## [SHORT EXERCISE]
Rewrite every line of the entries below as a numbered list, leaving out any blank lines.
======== INFORMATION PROVIDED
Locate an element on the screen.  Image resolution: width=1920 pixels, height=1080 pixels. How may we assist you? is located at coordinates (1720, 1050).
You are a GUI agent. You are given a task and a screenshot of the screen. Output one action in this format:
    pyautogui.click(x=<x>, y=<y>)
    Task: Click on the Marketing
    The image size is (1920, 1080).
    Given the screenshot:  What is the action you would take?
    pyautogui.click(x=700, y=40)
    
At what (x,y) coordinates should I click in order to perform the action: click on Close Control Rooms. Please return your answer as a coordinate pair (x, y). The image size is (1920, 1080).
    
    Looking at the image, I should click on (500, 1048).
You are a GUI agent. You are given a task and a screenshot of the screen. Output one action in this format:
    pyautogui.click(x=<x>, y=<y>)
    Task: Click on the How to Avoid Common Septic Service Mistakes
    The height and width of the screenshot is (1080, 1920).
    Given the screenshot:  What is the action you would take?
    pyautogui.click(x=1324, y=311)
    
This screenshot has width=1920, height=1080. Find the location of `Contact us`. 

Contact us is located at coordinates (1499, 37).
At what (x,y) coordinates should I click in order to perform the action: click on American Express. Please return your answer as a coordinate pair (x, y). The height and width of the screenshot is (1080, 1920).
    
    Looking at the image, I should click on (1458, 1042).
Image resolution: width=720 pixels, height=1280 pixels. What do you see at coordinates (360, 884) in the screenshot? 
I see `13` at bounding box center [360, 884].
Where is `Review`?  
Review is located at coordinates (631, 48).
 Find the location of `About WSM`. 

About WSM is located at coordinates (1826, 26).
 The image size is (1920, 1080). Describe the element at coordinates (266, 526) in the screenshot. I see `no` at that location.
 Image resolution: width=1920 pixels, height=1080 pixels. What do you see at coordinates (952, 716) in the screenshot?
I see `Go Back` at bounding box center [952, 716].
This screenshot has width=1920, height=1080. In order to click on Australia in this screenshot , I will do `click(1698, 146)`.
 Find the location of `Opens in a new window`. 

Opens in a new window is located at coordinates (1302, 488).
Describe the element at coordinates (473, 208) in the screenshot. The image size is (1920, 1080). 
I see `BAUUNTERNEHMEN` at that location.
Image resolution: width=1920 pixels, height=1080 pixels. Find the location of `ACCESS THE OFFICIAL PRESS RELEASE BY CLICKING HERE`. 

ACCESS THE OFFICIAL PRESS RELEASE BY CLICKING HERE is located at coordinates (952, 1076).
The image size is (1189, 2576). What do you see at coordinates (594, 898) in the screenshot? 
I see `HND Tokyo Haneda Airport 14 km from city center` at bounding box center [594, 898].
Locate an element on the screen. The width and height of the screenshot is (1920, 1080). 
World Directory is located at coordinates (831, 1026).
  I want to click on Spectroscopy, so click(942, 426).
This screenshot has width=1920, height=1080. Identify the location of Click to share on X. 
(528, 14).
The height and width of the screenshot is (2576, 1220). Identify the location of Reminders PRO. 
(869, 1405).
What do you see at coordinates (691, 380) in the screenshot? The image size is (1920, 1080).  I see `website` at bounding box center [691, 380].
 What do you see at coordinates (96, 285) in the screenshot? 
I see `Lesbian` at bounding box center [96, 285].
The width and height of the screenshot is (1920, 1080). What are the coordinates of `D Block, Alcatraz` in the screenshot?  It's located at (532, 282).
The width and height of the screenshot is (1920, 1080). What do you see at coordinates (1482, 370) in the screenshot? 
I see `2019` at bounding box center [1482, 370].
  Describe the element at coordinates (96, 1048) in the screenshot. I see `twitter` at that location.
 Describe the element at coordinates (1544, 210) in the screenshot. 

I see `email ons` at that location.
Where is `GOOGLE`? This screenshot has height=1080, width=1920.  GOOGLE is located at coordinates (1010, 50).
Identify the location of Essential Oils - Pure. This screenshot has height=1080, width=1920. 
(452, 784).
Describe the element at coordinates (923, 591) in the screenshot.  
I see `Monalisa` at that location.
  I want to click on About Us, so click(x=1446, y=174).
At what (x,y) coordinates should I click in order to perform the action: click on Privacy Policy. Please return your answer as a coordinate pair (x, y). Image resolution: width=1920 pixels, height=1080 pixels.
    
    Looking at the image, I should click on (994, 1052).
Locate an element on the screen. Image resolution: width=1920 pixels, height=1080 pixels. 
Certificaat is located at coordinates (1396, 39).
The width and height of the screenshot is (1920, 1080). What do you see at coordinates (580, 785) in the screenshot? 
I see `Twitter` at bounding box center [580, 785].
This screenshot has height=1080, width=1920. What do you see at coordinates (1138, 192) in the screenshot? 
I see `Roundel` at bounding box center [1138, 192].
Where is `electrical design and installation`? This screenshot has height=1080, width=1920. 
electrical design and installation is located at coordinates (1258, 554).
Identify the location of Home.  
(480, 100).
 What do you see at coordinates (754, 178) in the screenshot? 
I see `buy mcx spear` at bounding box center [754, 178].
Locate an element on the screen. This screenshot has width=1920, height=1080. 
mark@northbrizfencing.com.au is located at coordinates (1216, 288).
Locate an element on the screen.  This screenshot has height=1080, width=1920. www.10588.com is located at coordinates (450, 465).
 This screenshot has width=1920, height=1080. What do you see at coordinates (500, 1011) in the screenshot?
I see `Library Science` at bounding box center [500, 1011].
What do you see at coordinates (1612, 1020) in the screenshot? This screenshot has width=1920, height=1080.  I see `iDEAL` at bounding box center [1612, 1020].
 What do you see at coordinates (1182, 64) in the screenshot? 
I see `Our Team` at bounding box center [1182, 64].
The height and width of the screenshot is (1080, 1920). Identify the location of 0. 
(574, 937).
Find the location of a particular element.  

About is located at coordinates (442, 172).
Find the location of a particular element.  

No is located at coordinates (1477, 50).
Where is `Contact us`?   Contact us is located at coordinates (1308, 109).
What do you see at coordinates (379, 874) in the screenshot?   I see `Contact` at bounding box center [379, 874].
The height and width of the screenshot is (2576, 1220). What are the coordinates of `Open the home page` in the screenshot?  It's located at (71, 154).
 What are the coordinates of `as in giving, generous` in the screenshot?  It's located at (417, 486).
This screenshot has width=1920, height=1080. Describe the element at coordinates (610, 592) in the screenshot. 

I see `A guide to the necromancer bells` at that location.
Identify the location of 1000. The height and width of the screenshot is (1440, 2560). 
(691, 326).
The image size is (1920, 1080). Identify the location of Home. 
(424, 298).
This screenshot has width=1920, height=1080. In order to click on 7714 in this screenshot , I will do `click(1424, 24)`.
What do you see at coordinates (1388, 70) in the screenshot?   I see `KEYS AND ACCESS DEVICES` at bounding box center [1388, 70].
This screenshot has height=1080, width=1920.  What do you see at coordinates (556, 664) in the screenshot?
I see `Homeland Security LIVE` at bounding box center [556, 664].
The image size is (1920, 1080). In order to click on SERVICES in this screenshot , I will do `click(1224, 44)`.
================
## [REPLY]
1. Locate an element on the screen.  Image resolution: width=1920 pixels, height=1080 pixels. How may we assist you? is located at coordinates (1720, 1050).
2. You are a GUI agent. You are given a task and a screenshot of the screen. Output one action in this format:
3.     pyautogui.click(x=<x>, y=<y>)
4.     Task: Click on the Marketing
5.     The image size is (1920, 1080).
6.     Given the screenshot:  What is the action you would take?
7.     pyautogui.click(x=700, y=40)
8. At what (x,y) coordinates should I click in order to perform the action: click on Close Control Rooms. Please return your answer as a coordinate pair (x, y). The image size is (1920, 1080).
9.     Looking at the image, I should click on (500, 1048).
10. You are a GUI agent. You are given a task and a screenshot of the screen. Output one action in this format:
11.     pyautogui.click(x=<x>, y=<y>)
12.     Task: Click on the How to Avoid Common Septic Service Mistakes
13.     The height and width of the screenshot is (1080, 1920).
14.     Given the screenshot:  What is the action you would take?
15.     pyautogui.click(x=1324, y=311)
16. This screenshot has width=1920, height=1080. Find the location of `Contact us`. 
17. Contact us is located at coordinates (1499, 37).
18. At what (x,y) coordinates should I click in order to perform the action: click on American Express. Please return your answer as a coordinate pair (x, y). The height and width of the screenshot is (1080, 1920).
19.     Looking at the image, I should click on (1458, 1042).
20. Image resolution: width=720 pixels, height=1280 pixels. What do you see at coordinates (360, 884) in the screenshot? 
21. I see `13` at bounding box center [360, 884].
22. Where is `Review`?  
23. Review is located at coordinates (631, 48).
24.  Find the location of `About WSM`. 
25. About WSM is located at coordinates (1826, 26).
26.  The image size is (1920, 1080). Describe the element at coordinates (266, 526) in the screenshot. I see `no` at that location.
27.  Image resolution: width=1920 pixels, height=1080 pixels. What do you see at coordinates (952, 716) in the screenshot?
28. I see `Go Back` at bounding box center [952, 716].
29. This screenshot has width=1920, height=1080. In order to click on Australia in this screenshot , I will do `click(1698, 146)`.
30.  Find the location of `Opens in a new window`. 
31. Opens in a new window is located at coordinates (1302, 488).
32. Describe the element at coordinates (473, 208) in the screenshot. The image size is (1920, 1080). 
33. I see `BAUUNTERNEHMEN` at that location.
34. Image resolution: width=1920 pixels, height=1080 pixels. Find the location of `ACCESS THE OFFICIAL PRESS RELEASE BY CLICKING HERE`. 
35. ACCESS THE OFFICIAL PRESS RELEASE BY CLICKING HERE is located at coordinates (952, 1076).
36. The image size is (1189, 2576). What do you see at coordinates (594, 898) in the screenshot? 
37. I see `HND Tokyo Haneda Airport 14 km from city center` at bounding box center [594, 898].
38. Locate an element on the screen. The width and height of the screenshot is (1920, 1080). 
39. World Directory is located at coordinates (831, 1026).
40.   I want to click on Spectroscopy, so click(942, 426).
41. This screenshot has width=1920, height=1080. Identify the location of Click to share on X. 
42. (528, 14).
43. The height and width of the screenshot is (2576, 1220). Identify the location of Reminders PRO. 
44. (869, 1405).
45. What do you see at coordinates (691, 380) in the screenshot? The image size is (1920, 1080).  I see `website` at bounding box center [691, 380].
46.  What do you see at coordinates (96, 285) in the screenshot? 
47. I see `Lesbian` at bounding box center [96, 285].
48. The width and height of the screenshot is (1920, 1080). What are the coordinates of `D Block, Alcatraz` in the screenshot?  It's located at (532, 282).
49. The width and height of the screenshot is (1920, 1080). What do you see at coordinates (1482, 370) in the screenshot? 
50. I see `2019` at bounding box center [1482, 370].
51.   Describe the element at coordinates (96, 1048) in the screenshot. I see `twitter` at that location.
52.  Describe the element at coordinates (1544, 210) in the screenshot. 
53. I see `email ons` at that location.
54. Where is `GOOGLE`? This screenshot has height=1080, width=1920.  GOOGLE is located at coordinates (1010, 50).
55. Identify the location of Essential Oils - Pure. This screenshot has height=1080, width=1920. 
56. (452, 784).
57. Describe the element at coordinates (923, 591) in the screenshot.  
58. I see `Monalisa` at that location.
59.   I want to click on About Us, so click(x=1446, y=174).
60. At what (x,y) coordinates should I click in order to perform the action: click on Privacy Policy. Please return your answer as a coordinate pair (x, y). Image resolution: width=1920 pixels, height=1080 pixels.
61.     Looking at the image, I should click on (994, 1052).
62. Locate an element on the screen. Image resolution: width=1920 pixels, height=1080 pixels. 
63. Certificaat is located at coordinates (1396, 39).
64. The width and height of the screenshot is (1920, 1080). What do you see at coordinates (580, 785) in the screenshot? 
65. I see `Twitter` at bounding box center [580, 785].
66. This screenshot has height=1080, width=1920. What do you see at coordinates (1138, 192) in the screenshot? 
67. I see `Roundel` at bounding box center [1138, 192].
68. Where is `electrical design and installation`? This screenshot has height=1080, width=1920. 
69. electrical design and installation is located at coordinates (1258, 554).
70. Identify the location of Home.  
71. (480, 100).
72.  What do you see at coordinates (754, 178) in the screenshot? 
73. I see `buy mcx spear` at bounding box center [754, 178].
74. Locate an element on the screen. This screenshot has width=1920, height=1080. 
75. mark@northbrizfencing.com.au is located at coordinates (1216, 288).
76. Locate an element on the screen.  This screenshot has height=1080, width=1920. www.10588.com is located at coordinates (450, 465).
77.  This screenshot has width=1920, height=1080. What do you see at coordinates (500, 1011) in the screenshot?
78. I see `Library Science` at bounding box center [500, 1011].
79. What do you see at coordinates (1612, 1020) in the screenshot? This screenshot has width=1920, height=1080.  I see `iDEAL` at bounding box center [1612, 1020].
80.  What do you see at coordinates (1182, 64) in the screenshot? 
81. I see `Our Team` at bounding box center [1182, 64].
82. The height and width of the screenshot is (1080, 1920). Identify the location of 0. 
83. (574, 937).
84. Find the location of a particular element.  
85. About is located at coordinates (442, 172).
86. Find the location of a particular element.  
87. No is located at coordinates (1477, 50).
88. Where is `Contact us`?   Contact us is located at coordinates (1308, 109).
89. What do you see at coordinates (379, 874) in the screenshot?   I see `Contact` at bounding box center [379, 874].
90. The height and width of the screenshot is (2576, 1220). What are the coordinates of `Open the home page` in the screenshot?  It's located at (71, 154).
91.  What are the coordinates of `as in giving, generous` in the screenshot?  It's located at (417, 486).
92. This screenshot has width=1920, height=1080. Describe the element at coordinates (610, 592) in the screenshot. 
93. I see `A guide to the necromancer bells` at that location.
94. Identify the location of 1000. The height and width of the screenshot is (1440, 2560). 
95. (691, 326).
96. The image size is (1920, 1080). Identify the location of Home. 
97. (424, 298).
98. This screenshot has width=1920, height=1080. In order to click on 7714 in this screenshot , I will do `click(1424, 24)`.
99. What do you see at coordinates (1388, 70) in the screenshot?   I see `KEYS AND ACCESS DEVICES` at bounding box center [1388, 70].
100. This screenshot has height=1080, width=1920.  What do you see at coordinates (556, 664) in the screenshot?
101. I see `Homeland Security LIVE` at bounding box center [556, 664].
102. The image size is (1920, 1080). In order to click on SERVICES in this screenshot , I will do `click(1224, 44)`.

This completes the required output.